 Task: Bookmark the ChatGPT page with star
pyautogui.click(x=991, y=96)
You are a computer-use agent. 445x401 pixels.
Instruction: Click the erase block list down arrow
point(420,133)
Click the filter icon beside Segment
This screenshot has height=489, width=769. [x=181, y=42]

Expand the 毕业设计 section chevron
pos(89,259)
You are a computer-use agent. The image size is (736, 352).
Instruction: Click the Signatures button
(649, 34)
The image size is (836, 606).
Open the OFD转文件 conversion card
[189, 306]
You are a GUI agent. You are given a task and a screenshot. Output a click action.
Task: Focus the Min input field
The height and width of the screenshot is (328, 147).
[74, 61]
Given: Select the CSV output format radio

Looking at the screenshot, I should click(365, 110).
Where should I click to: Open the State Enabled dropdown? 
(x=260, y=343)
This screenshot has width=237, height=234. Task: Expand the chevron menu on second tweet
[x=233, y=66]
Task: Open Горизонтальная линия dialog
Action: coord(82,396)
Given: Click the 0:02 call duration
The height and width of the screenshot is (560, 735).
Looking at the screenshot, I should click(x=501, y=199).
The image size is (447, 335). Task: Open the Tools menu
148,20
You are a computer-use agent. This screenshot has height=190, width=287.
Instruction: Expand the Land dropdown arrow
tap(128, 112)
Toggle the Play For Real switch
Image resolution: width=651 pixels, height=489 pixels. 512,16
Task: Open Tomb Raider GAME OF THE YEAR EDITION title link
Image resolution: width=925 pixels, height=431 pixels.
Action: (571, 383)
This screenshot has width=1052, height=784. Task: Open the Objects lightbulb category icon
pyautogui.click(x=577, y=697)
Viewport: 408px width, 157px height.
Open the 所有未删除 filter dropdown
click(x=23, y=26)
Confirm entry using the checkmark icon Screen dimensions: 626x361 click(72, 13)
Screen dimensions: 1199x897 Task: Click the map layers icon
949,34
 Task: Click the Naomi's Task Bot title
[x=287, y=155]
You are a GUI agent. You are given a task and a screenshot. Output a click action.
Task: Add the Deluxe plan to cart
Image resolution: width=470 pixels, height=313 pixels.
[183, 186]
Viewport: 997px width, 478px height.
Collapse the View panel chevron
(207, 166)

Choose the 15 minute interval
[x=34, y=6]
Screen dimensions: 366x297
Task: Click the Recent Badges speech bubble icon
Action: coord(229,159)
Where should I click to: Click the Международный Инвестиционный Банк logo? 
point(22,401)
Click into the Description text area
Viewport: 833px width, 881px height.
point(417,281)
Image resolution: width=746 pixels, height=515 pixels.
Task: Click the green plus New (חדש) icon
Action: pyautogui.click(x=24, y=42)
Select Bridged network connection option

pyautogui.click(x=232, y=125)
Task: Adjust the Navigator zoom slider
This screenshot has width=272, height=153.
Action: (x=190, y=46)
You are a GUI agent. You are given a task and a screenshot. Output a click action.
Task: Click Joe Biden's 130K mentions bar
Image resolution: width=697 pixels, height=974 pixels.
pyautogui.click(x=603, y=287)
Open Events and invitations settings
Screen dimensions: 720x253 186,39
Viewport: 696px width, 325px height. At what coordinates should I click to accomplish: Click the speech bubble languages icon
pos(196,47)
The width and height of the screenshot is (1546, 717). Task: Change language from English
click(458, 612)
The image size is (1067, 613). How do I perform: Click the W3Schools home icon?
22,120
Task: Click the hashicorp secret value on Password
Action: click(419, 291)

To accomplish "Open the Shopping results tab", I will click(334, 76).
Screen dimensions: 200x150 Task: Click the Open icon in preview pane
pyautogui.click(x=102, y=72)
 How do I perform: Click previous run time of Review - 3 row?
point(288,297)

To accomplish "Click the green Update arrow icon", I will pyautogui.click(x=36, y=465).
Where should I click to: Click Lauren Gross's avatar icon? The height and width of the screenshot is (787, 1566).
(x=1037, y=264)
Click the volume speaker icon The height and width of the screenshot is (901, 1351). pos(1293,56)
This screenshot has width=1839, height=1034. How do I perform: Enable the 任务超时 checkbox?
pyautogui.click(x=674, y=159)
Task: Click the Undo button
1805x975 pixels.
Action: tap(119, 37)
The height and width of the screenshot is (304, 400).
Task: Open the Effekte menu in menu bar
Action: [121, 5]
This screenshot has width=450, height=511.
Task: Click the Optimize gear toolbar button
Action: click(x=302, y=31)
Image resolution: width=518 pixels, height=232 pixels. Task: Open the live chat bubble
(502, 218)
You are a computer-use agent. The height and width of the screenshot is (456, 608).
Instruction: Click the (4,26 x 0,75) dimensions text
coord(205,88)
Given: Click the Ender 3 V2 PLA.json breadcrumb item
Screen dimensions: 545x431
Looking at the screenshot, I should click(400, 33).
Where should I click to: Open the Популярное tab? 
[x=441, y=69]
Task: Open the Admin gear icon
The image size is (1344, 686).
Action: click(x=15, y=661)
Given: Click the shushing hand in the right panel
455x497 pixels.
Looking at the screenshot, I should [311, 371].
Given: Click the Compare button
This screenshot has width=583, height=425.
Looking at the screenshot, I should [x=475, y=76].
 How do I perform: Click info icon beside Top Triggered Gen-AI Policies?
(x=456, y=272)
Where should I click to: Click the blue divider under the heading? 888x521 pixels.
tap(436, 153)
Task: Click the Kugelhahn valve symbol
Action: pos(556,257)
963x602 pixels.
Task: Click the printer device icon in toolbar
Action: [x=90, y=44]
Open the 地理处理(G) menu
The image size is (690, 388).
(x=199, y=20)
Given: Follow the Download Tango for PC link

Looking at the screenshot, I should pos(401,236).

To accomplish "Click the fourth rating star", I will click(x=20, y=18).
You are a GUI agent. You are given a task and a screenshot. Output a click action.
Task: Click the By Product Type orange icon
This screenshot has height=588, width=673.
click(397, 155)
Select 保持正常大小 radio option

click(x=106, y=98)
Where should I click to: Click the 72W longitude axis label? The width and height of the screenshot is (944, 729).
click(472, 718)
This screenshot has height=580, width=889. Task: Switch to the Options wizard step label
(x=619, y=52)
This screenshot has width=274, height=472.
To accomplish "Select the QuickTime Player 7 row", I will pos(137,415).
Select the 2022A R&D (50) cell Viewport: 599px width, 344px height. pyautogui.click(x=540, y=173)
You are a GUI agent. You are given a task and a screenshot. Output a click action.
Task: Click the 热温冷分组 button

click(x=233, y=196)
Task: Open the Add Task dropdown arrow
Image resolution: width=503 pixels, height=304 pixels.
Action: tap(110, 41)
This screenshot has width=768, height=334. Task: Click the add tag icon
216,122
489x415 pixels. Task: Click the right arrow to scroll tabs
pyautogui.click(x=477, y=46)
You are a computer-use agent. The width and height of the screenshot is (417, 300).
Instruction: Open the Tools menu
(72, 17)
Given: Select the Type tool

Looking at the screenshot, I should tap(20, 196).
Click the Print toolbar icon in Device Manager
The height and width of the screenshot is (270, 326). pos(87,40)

···

▶ GOAL OF THE EXERCISE:
Copy out all of the material above, line for line, without changing anything.

▶ COMPLETE ANSWER:
 Task: Bookmark the ChatGPT page with star
pyautogui.click(x=991, y=96)
You are a computer-use agent. 445x401 pixels.
Instruction: Click the erase block list down arrow
point(420,133)
Click the filter icon beside Segment
This screenshot has height=489, width=769. [x=181, y=42]

Expand the 毕业设计 section chevron
pos(89,259)
You are a computer-use agent. The image size is (736, 352).
Instruction: Click the Signatures button
(649, 34)
The image size is (836, 606).
Open the OFD转文件 conversion card
[189, 306]
You are a GUI agent. You are given a task and a screenshot. Output a click action.
Task: Focus the Min input field
The height and width of the screenshot is (328, 147).
[74, 61]
Given: Select the CSV output format radio

Looking at the screenshot, I should click(365, 110).
Where should I click to: Open the State Enabled dropdown? 
(x=260, y=343)
This screenshot has width=237, height=234. Task: Expand the chevron menu on second tweet
[x=233, y=66]
Task: Open Горизонтальная линия dialog
Action: coord(82,396)
Given: Click the 0:02 call duration
The height and width of the screenshot is (560, 735).
Looking at the screenshot, I should click(x=501, y=199).
The image size is (447, 335). Task: Open the Tools menu
148,20
You are a computer-use agent. This screenshot has height=190, width=287.
Instruction: Expand the Land dropdown arrow
tap(128, 112)
Toggle the Play For Real switch
Image resolution: width=651 pixels, height=489 pixels. 512,16
Task: Open Tomb Raider GAME OF THE YEAR EDITION title link
Image resolution: width=925 pixels, height=431 pixels.
Action: (571, 383)
This screenshot has width=1052, height=784. Task: Open the Objects lightbulb category icon
pyautogui.click(x=577, y=697)
Viewport: 408px width, 157px height.
Open the 所有未删除 filter dropdown
click(x=23, y=26)
Confirm entry using the checkmark icon Screen dimensions: 626x361 click(72, 13)
Screen dimensions: 1199x897 Task: Click the map layers icon
949,34
 Task: Click the Naomi's Task Bot title
[x=287, y=155]
You are a GUI agent. You are given a task and a screenshot. Output a click action.
Task: Add the Deluxe plan to cart
Image resolution: width=470 pixels, height=313 pixels.
[183, 186]
Viewport: 997px width, 478px height.
Collapse the View panel chevron
(207, 166)

Choose the 15 minute interval
[x=34, y=6]
Screen dimensions: 366x297
Task: Click the Recent Badges speech bubble icon
Action: coord(229,159)
Where should I click to: Click the Международный Инвестиционный Банк logo? 
point(22,401)
Click into the Description text area
Viewport: 833px width, 881px height.
point(417,281)
Image resolution: width=746 pixels, height=515 pixels.
Task: Click the green plus New (חדש) icon
Action: pyautogui.click(x=24, y=42)
Select Bridged network connection option

pyautogui.click(x=232, y=125)
Task: Adjust the Navigator zoom slider
This screenshot has width=272, height=153.
Action: (x=190, y=46)
You are a GUI agent. You are given a task and a screenshot. Output a click action.
Task: Click Joe Biden's 130K mentions bar
Image resolution: width=697 pixels, height=974 pixels.
pyautogui.click(x=603, y=287)
Open Events and invitations settings
Screen dimensions: 720x253 186,39
Viewport: 696px width, 325px height. At what coordinates should I click to accomplish: Click the speech bubble languages icon
pos(196,47)
The width and height of the screenshot is (1546, 717). Task: Change language from English
click(458, 612)
The image size is (1067, 613). How do I perform: Click the W3Schools home icon?
22,120
Task: Click the hashicorp secret value on Password
Action: click(419, 291)

To accomplish "Open the Shopping results tab", I will click(334, 76).
Screen dimensions: 200x150 Task: Click the Open icon in preview pane
pyautogui.click(x=102, y=72)
 How do I perform: Click previous run time of Review - 3 row?
point(288,297)

To accomplish "Click the green Update arrow icon", I will pyautogui.click(x=36, y=465).
Where should I click to: Click Lauren Gross's avatar icon? The height and width of the screenshot is (787, 1566).
(x=1037, y=264)
Click the volume speaker icon The height and width of the screenshot is (901, 1351). pos(1293,56)
This screenshot has width=1839, height=1034. How do I perform: Enable the 任务超时 checkbox?
pyautogui.click(x=674, y=159)
Task: Click the Undo button
1805x975 pixels.
Action: tap(119, 37)
The height and width of the screenshot is (304, 400).
Task: Open the Effekte menu in menu bar
Action: [121, 5]
This screenshot has width=450, height=511.
Task: Click the Optimize gear toolbar button
Action: click(x=302, y=31)
Image resolution: width=518 pixels, height=232 pixels. Task: Open the live chat bubble
(502, 218)
You are a computer-use agent. The height and width of the screenshot is (456, 608).
Instruction: Click the (4,26 x 0,75) dimensions text
coord(205,88)
Given: Click the Ender 3 V2 PLA.json breadcrumb item
Screen dimensions: 545x431
Looking at the screenshot, I should click(400, 33).
Where should I click to: Open the Популярное tab? 
[x=441, y=69]
Task: Open the Admin gear icon
The image size is (1344, 686).
Action: click(x=15, y=661)
Given: Click the shushing hand in the right panel
455x497 pixels.
Looking at the screenshot, I should [311, 371].
Given: Click the Compare button
This screenshot has width=583, height=425.
Looking at the screenshot, I should [x=475, y=76].
 How do I perform: Click info icon beside Top Triggered Gen-AI Policies?
(x=456, y=272)
Where should I click to: Click the blue divider under the heading? 888x521 pixels.
tap(436, 153)
Task: Click the Kugelhahn valve symbol
Action: pos(556,257)
963x602 pixels.
Task: Click the printer device icon in toolbar
Action: [x=90, y=44]
Open the 地理处理(G) menu
The image size is (690, 388).
(x=199, y=20)
Given: Follow the Download Tango for PC link

Looking at the screenshot, I should pos(401,236).

To accomplish "Click the fourth rating star", I will click(x=20, y=18).
You are a GUI agent. You are given a task and a screenshot. Output a click action.
Task: Click the By Product Type orange icon
This screenshot has height=588, width=673.
click(397, 155)
Select 保持正常大小 radio option

click(x=106, y=98)
Where should I click to: Click the 72W longitude axis label? The width and height of the screenshot is (944, 729).
click(472, 718)
This screenshot has height=580, width=889. Task: Switch to the Options wizard step label
(x=619, y=52)
This screenshot has width=274, height=472.
To accomplish "Select the QuickTime Player 7 row", I will pos(137,415).
Select the 2022A R&D (50) cell Viewport: 599px width, 344px height. pyautogui.click(x=540, y=173)
You are a GUI agent. You are given a task and a screenshot. Output a click action.
Task: Click the 热温冷分组 button

click(x=233, y=196)
Task: Open the Add Task dropdown arrow
Image resolution: width=503 pixels, height=304 pixels.
Action: tap(110, 41)
This screenshot has width=768, height=334. Task: Click the add tag icon
216,122
489x415 pixels. Task: Click the right arrow to scroll tabs
pyautogui.click(x=477, y=46)
You are a computer-use agent. The width and height of the screenshot is (417, 300).
Instruction: Open the Tools menu
(72, 17)
Given: Select the Type tool

Looking at the screenshot, I should tap(20, 196).
Click the Print toolbar icon in Device Manager
The height and width of the screenshot is (270, 326). pos(87,40)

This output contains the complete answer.